Alors que le libraire catholique Van Duren continue à publier un Journal littéraire jusqu'en 1736, la partie protestante de la rédaction fonde le Journal historique de la République des Lettres (Leyde, Haak et Luchtmans, 1732-1733, 3 vol.). Dans les deux avertissements au premier tome, le journaliste explique le choix du titre : allégeance à Bayle et à ses Nouvelles de la République des Lettres d'une part et conception du pyrrhonisme historique de l'autre. La copie originale de nombreux articles parus dans le Journal historique, de la main de M., prouve l'ampleur de sa contribution au nouveau journal (March. 52, passim). Le deuxième tome est même pratiquement entièrement de lui. Les traits principaux de ce journal sont son cosmopolitisme et «l'éclairage protestant de l'analyse religieuse» (D.P.i 746). 1733 marque la fin de ce journal.

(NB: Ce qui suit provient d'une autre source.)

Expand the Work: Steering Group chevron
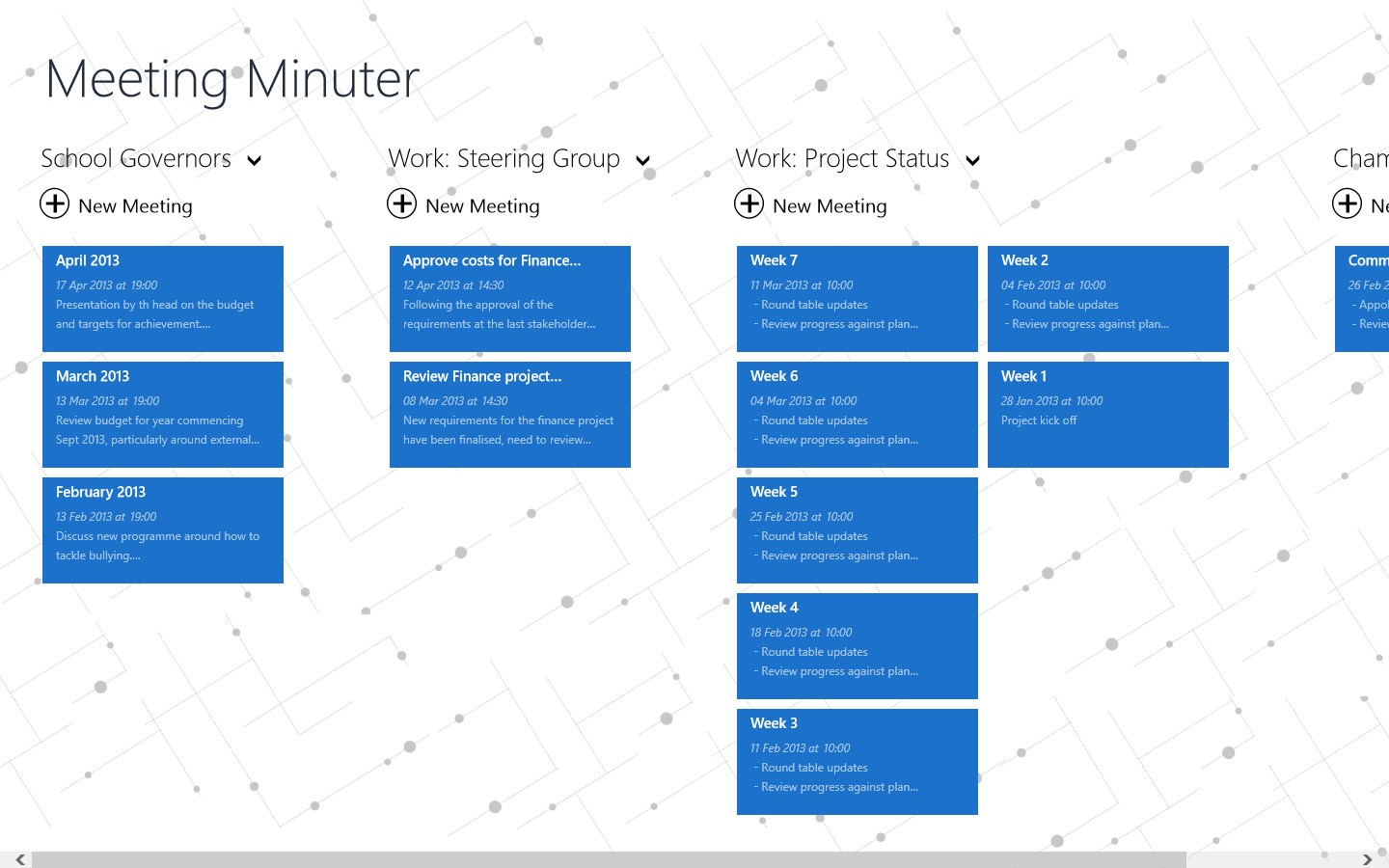Screen dimensions: 1389x868 (x=643, y=161)

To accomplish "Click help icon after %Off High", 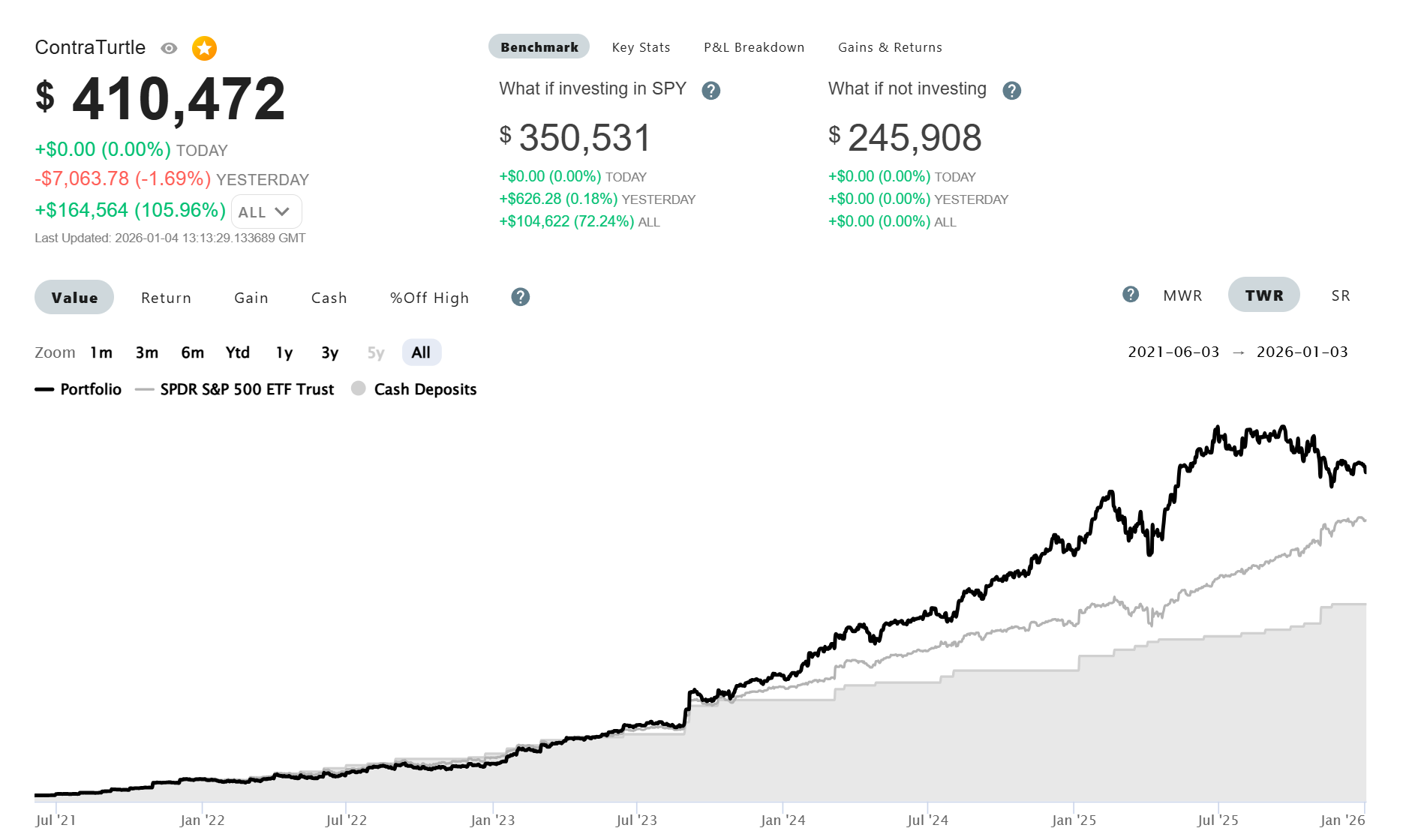I will 520,298.
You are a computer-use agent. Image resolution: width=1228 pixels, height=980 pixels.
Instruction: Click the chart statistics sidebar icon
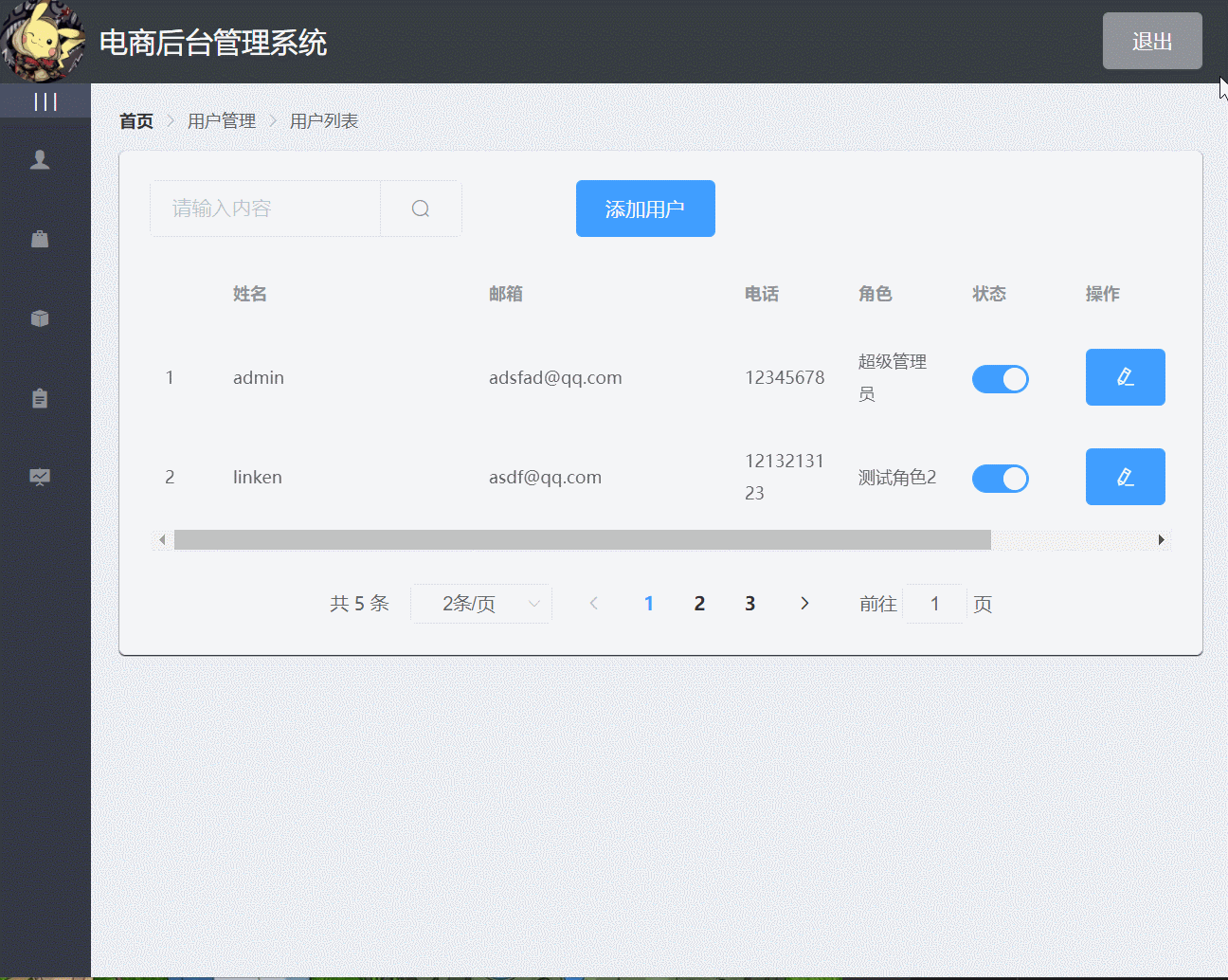[40, 477]
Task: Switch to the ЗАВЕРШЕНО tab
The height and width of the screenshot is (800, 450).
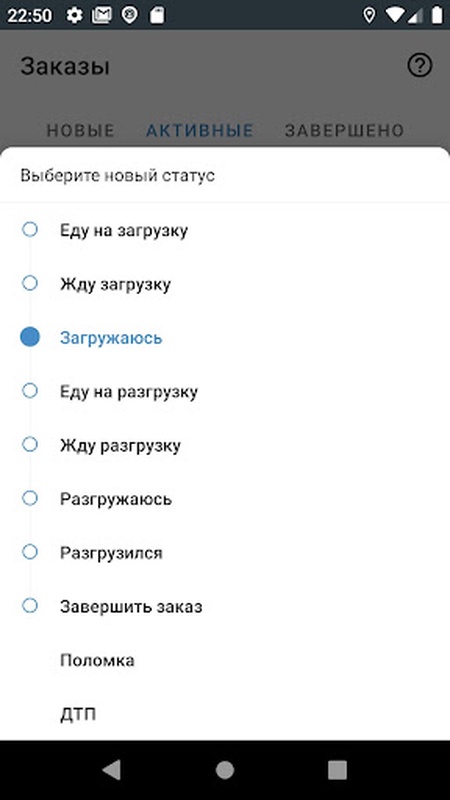Action: point(344,131)
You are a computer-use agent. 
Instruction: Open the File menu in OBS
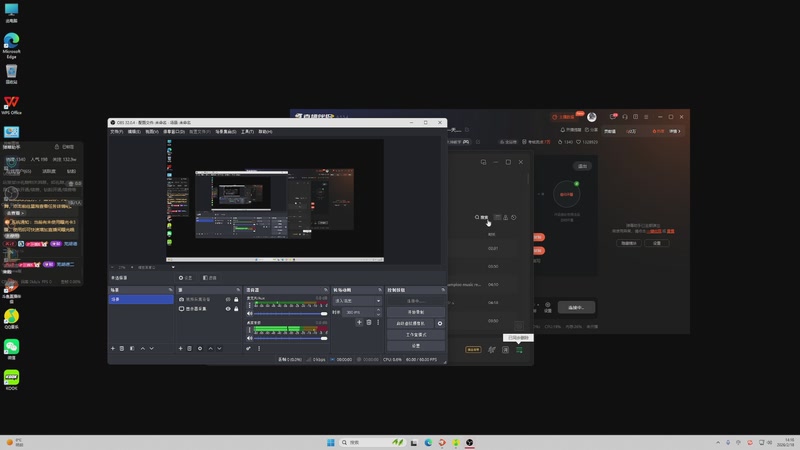117,131
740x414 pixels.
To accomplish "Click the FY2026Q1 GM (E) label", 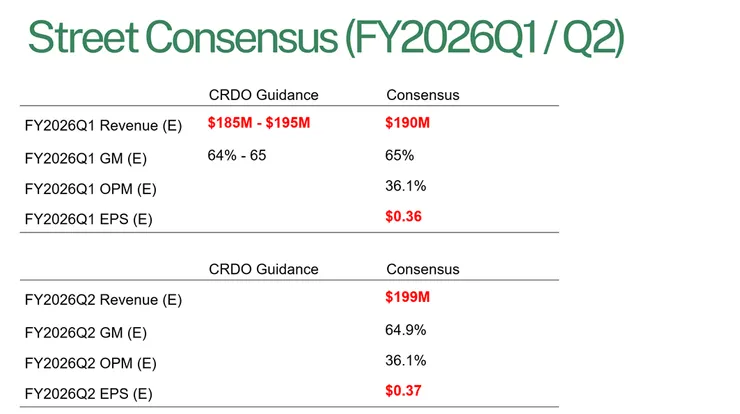I will click(85, 156).
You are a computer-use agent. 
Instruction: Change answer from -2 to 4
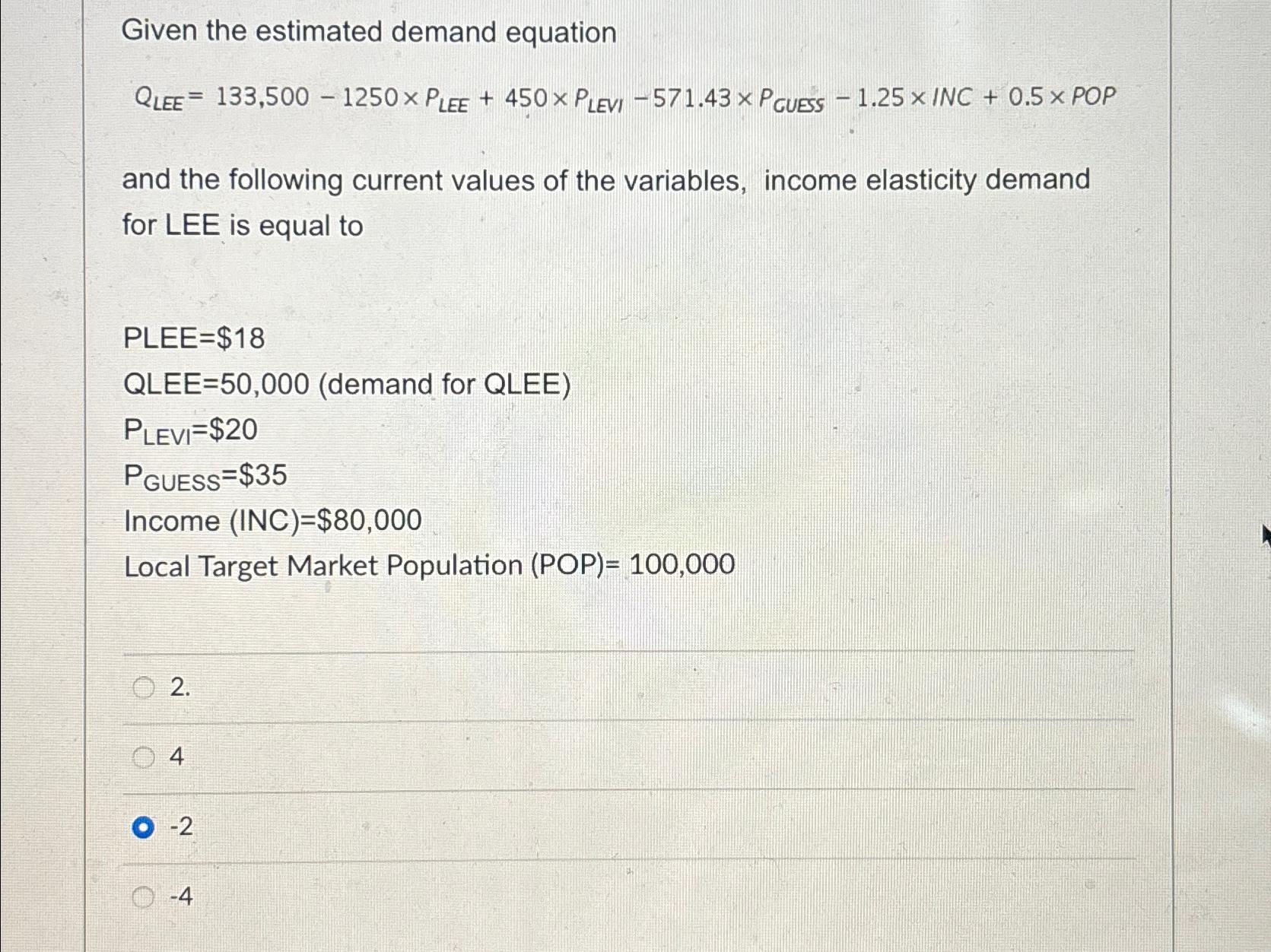[x=145, y=758]
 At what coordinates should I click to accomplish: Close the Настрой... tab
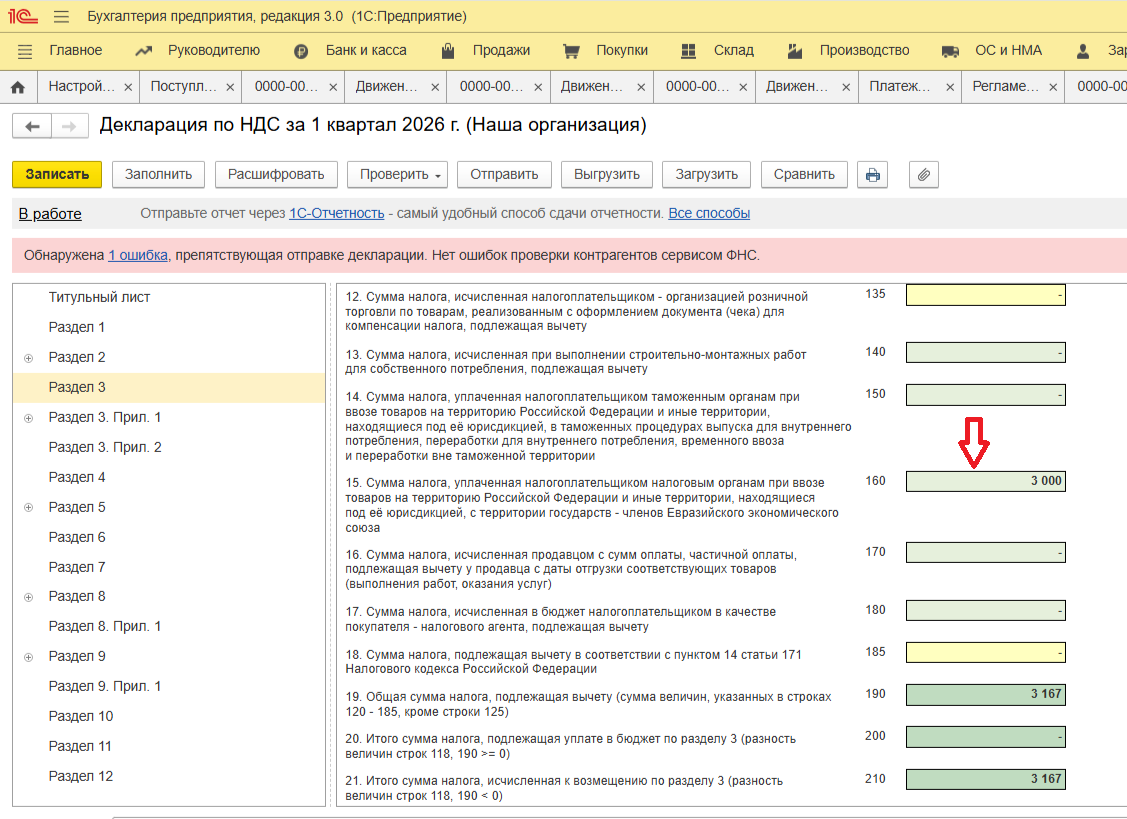pos(128,87)
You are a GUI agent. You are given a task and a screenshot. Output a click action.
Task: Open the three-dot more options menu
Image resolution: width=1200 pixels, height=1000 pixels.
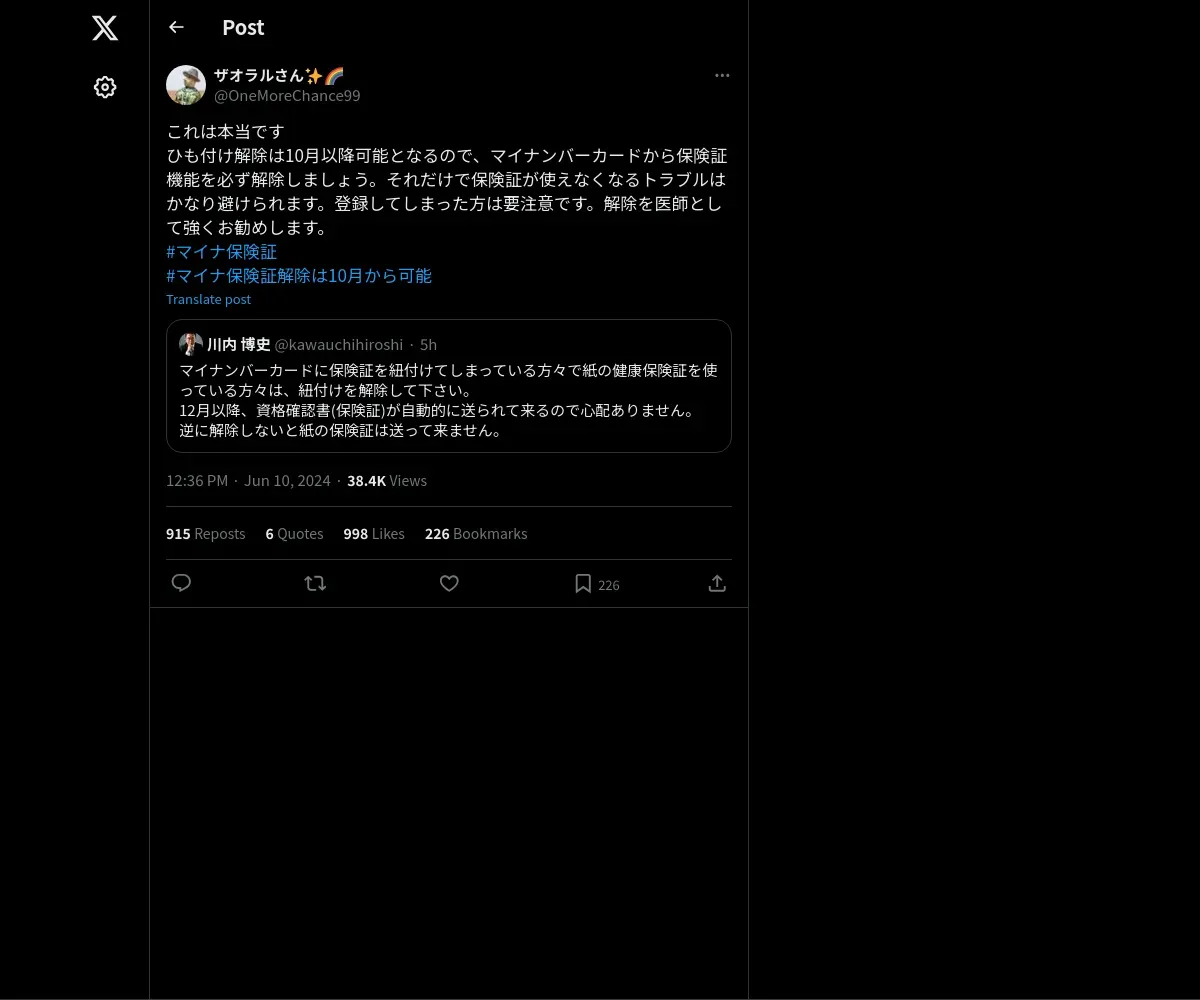pos(722,76)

Au cours des sept années qui suivent, M. renonce entièrement au journalisme. L'idéal du Journal littéraire et de son successeur le Journal historique - une critique libre et objective - semble désormais anachronique. L'amusement et le lucre l'emportent sur l'érudition. M. ne le supporte pas et se concentre sur d'autres travaux. De 1741 à 1746, la situation se modifie totalement. On le supplie de relever des journaux en perdition, de fournir de la copie, de recommander un éditeur, etc. La correspondance de M. montre qu'il participa de près à la rédaction de la Bibliothèque britannique, la Bibliothèque germanique, le Journal littéraire d'Allemagne de la Suisse et du Nord, la Nouvelle bibliothèque et la Bibliothèque française. La Bibliothèque britannique « est en de bonnes mains puisque vous en êtes le directeur» (March. 2, Baulacre à M., 21 juin sans année, f° 26). Le sens précis de cette phrase nous est inconnu mais ce qui est certain, c'est que M. corrige attentivement les épreuves du dernier trimestre 1741 de la Bibliothèque britannique, fournit cinq articles importants entre 1742 et 1746 et rédige en 1746 une Proposition du libraire touchant sa Bibliothèque britannique annonçant la parution d'une Table générale de tous les volumes qui paraît en 1747.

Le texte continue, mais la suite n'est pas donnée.